- _Problem details_
List every line in the items below that contains the string "Task". Treat uppercase and lowercase letters as different.

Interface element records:
┌──

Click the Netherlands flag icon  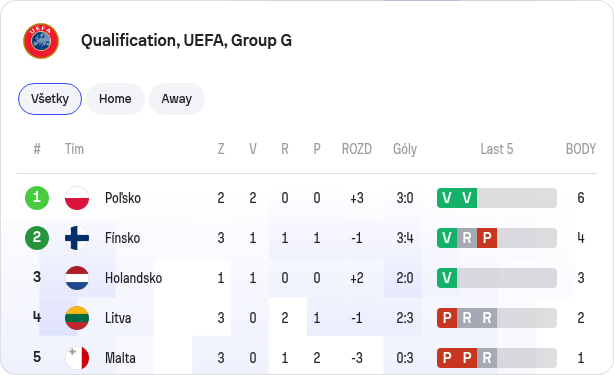[77, 278]
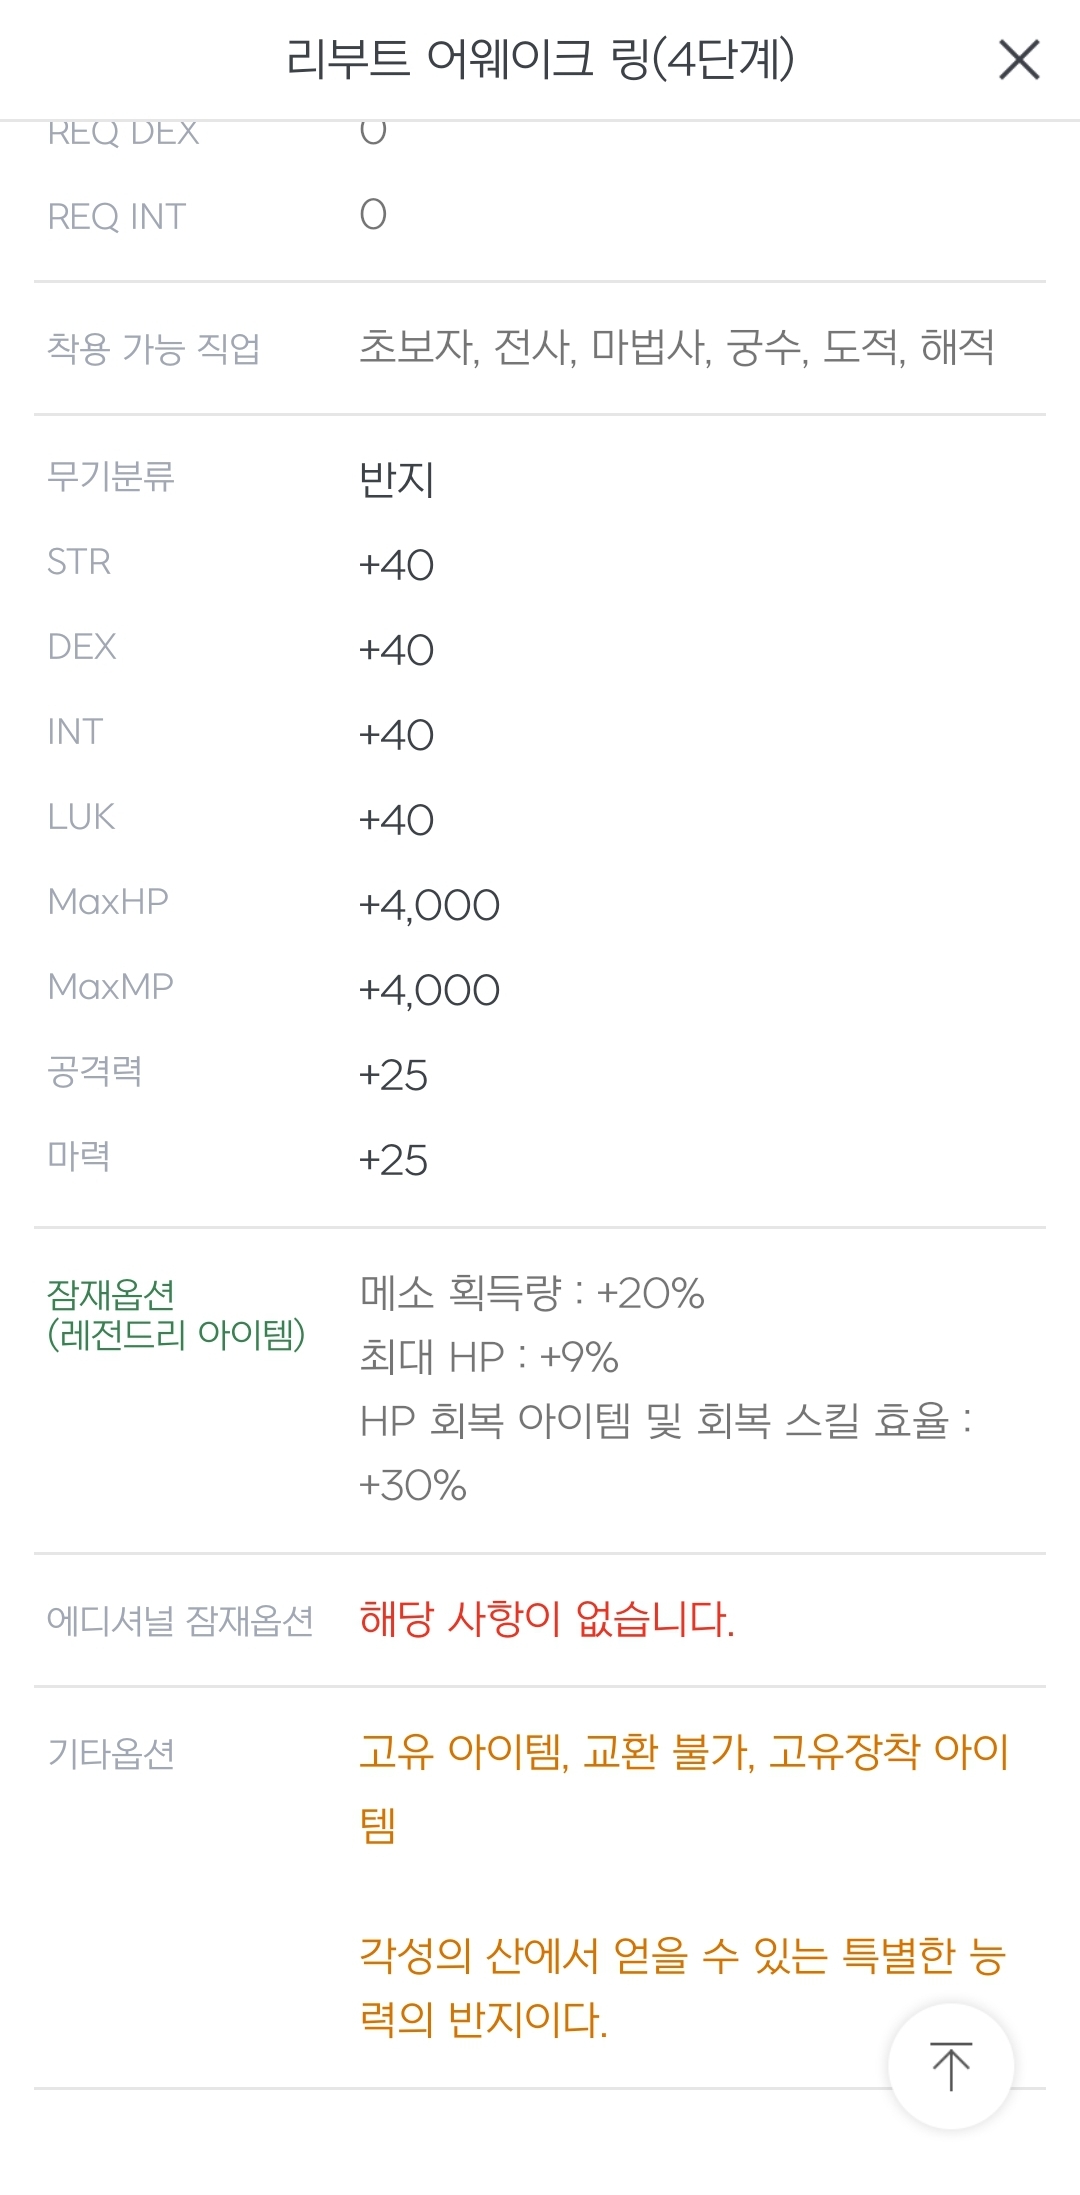The image size is (1080, 2195).
Task: Tap the 최대 HP +9% option line
Action: tap(488, 1357)
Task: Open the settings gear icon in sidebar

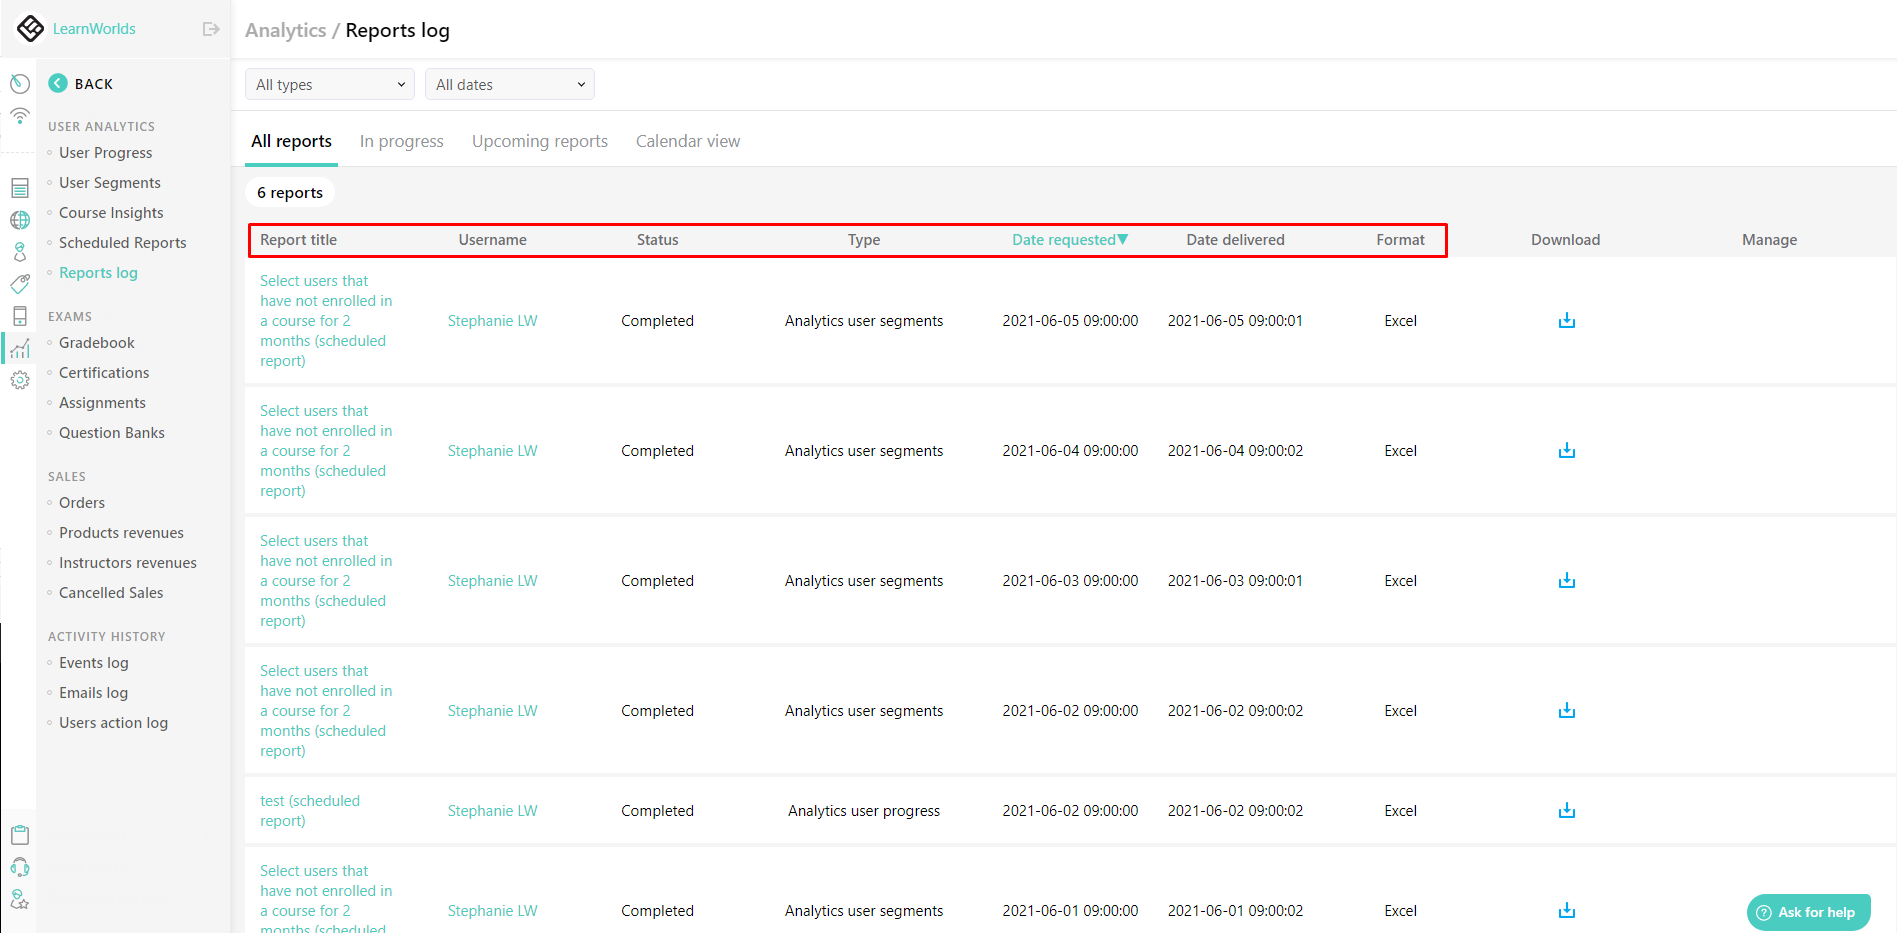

└──

- _Exercise result_
Task: Tap the 최대 HP +9% option line
Task: Open the settings gear icon in sidebar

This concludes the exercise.